#### Exercise description
Recast the listing, from the line containing "Task: Select the Sezione scomposta tool" through the end of the listing, as a two-column CSV with the headers instruction and action. Give one row per request, with its text and its answer each in a single quoted field, replace line breaks with spaces, and leave out the pictures.

============================================================

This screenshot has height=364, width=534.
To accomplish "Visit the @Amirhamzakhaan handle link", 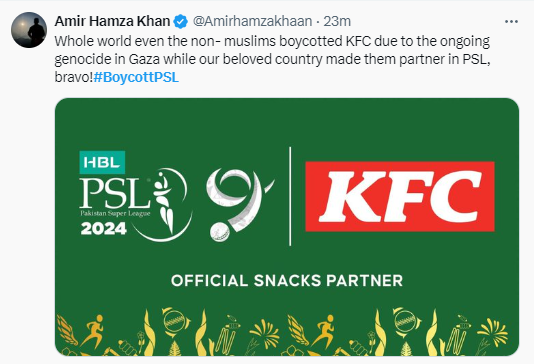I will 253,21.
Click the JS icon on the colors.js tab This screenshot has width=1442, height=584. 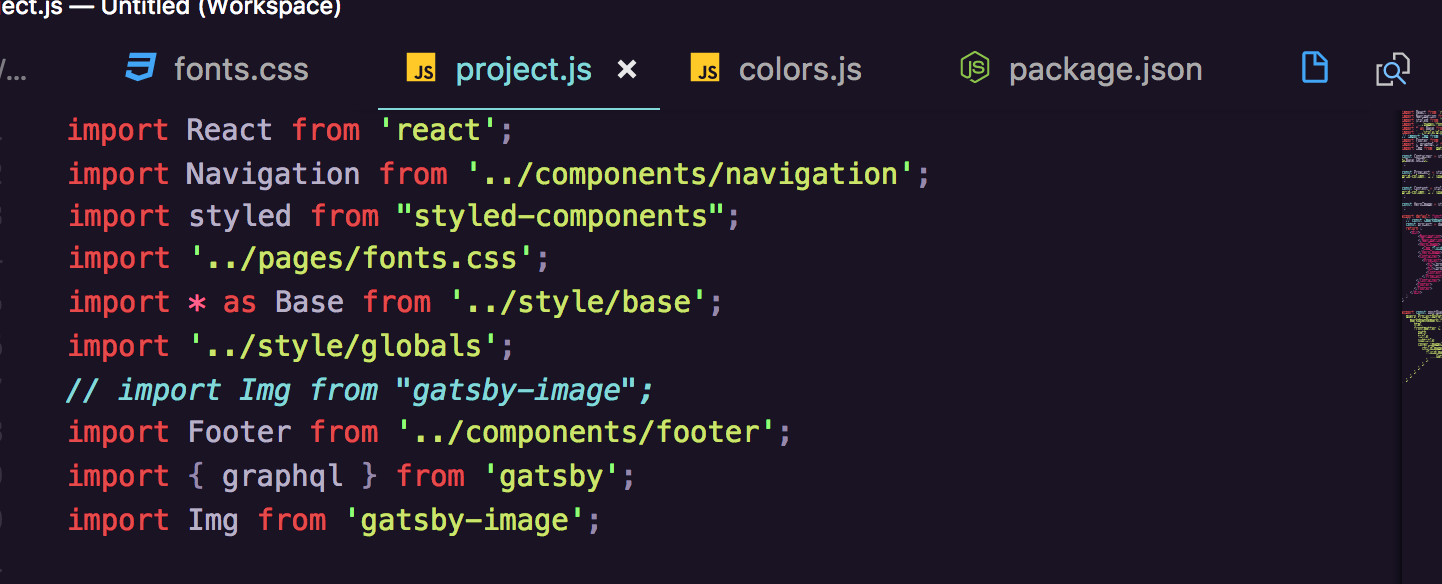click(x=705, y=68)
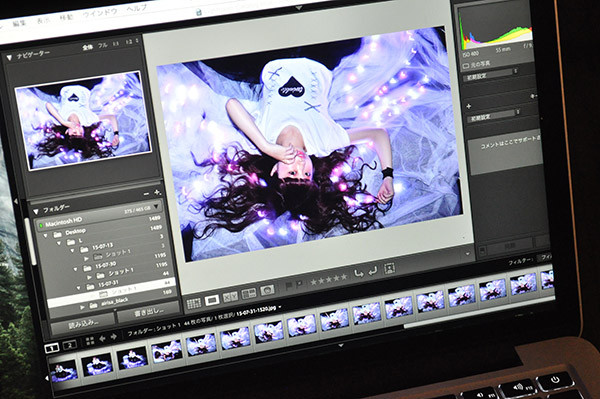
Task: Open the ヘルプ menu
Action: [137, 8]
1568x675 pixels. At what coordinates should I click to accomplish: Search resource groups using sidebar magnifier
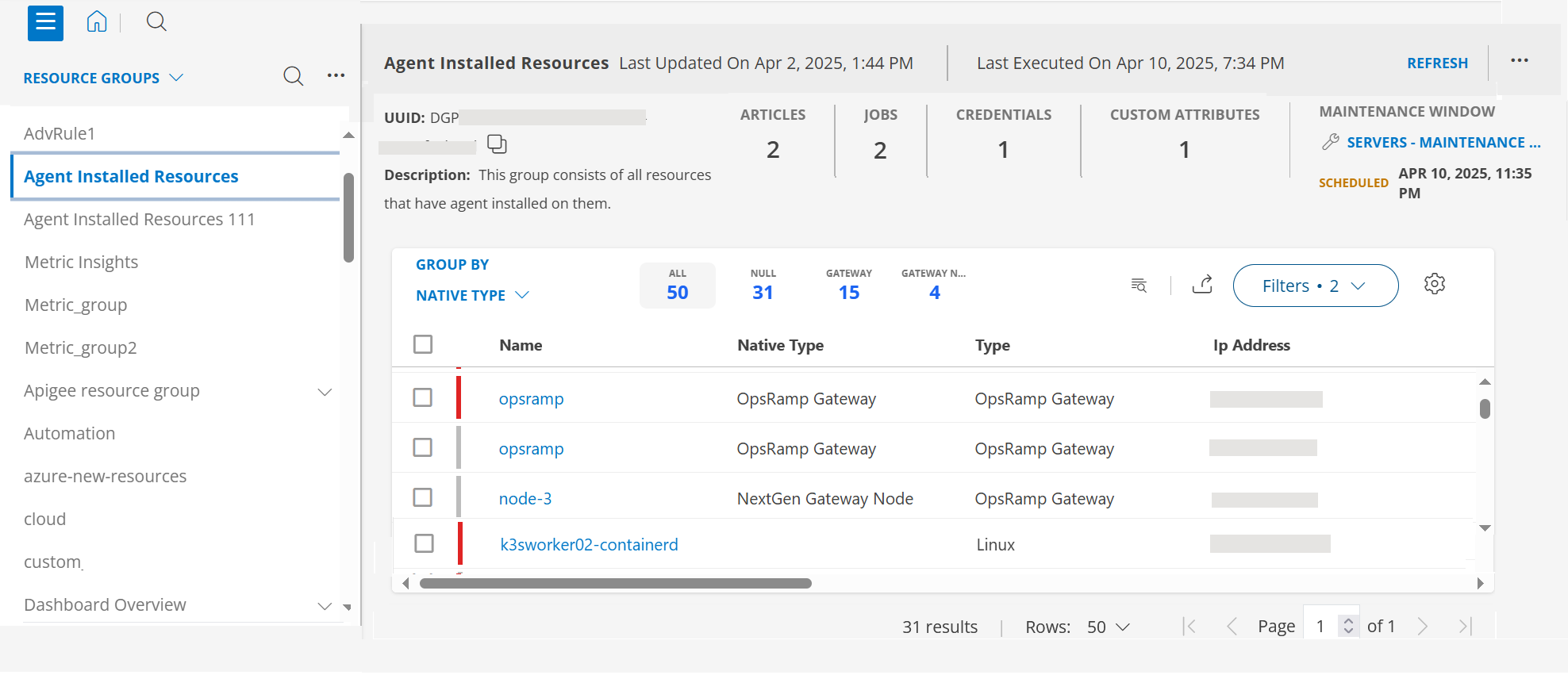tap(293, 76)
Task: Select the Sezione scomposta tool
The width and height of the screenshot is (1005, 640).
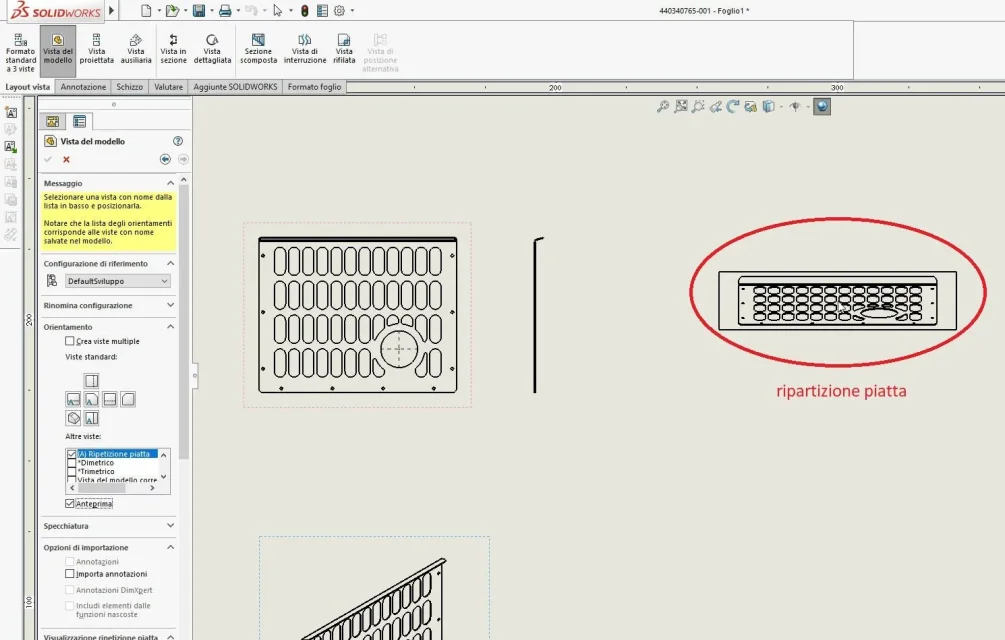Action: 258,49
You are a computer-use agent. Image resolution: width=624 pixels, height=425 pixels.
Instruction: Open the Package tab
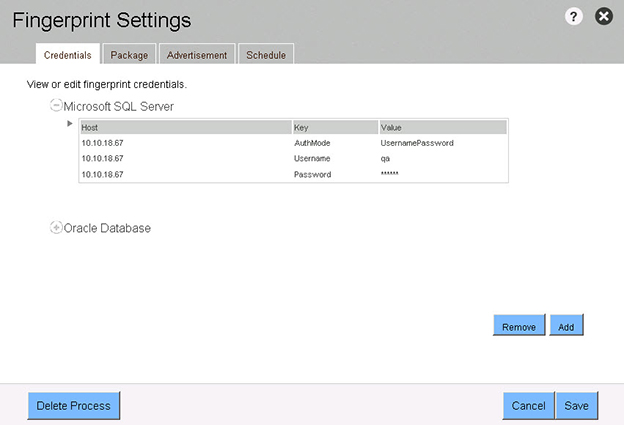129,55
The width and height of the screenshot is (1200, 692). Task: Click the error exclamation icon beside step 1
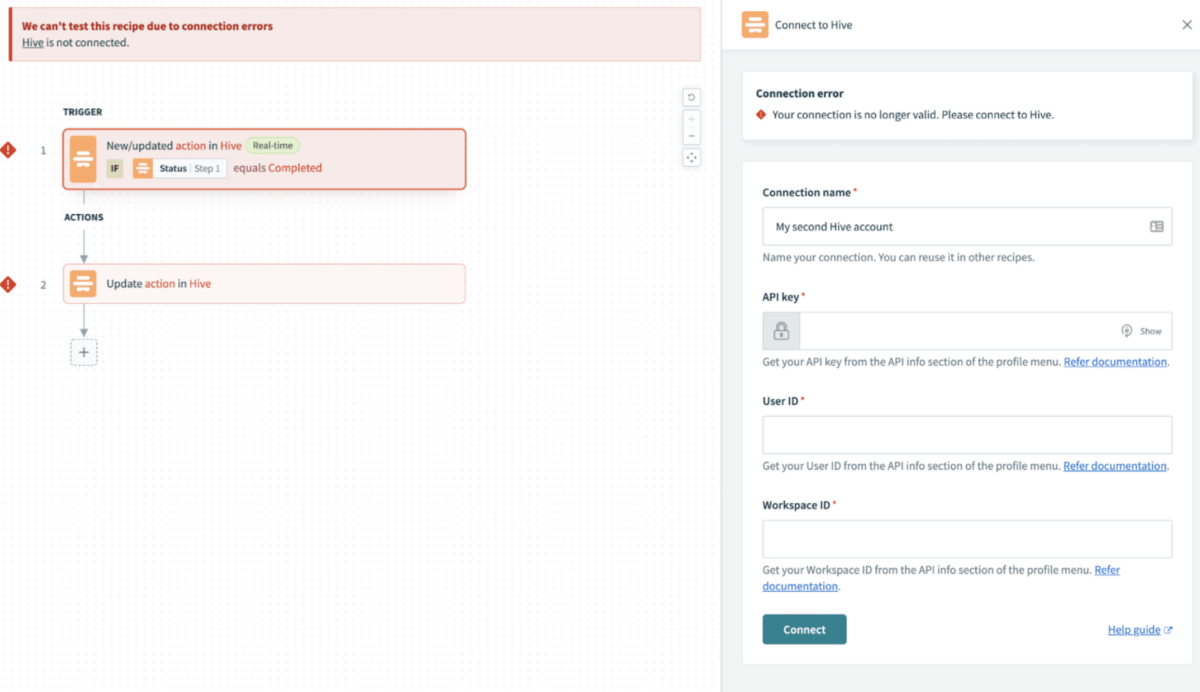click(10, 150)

============================================================

#### Expected output
instruction,action
"Task: Select the Sezione scomposta tool The width and height of the screenshot is (1005, 640).","Action: 258,49"
"You are a computer-use agent. Image resolution: width=624 pixels, height=425 pixels. Instruction: Open the Package tab","129,55"
"The width and height of the screenshot is (1200, 692). Task: Click the error exclamation icon beside step 1","click(10, 150)"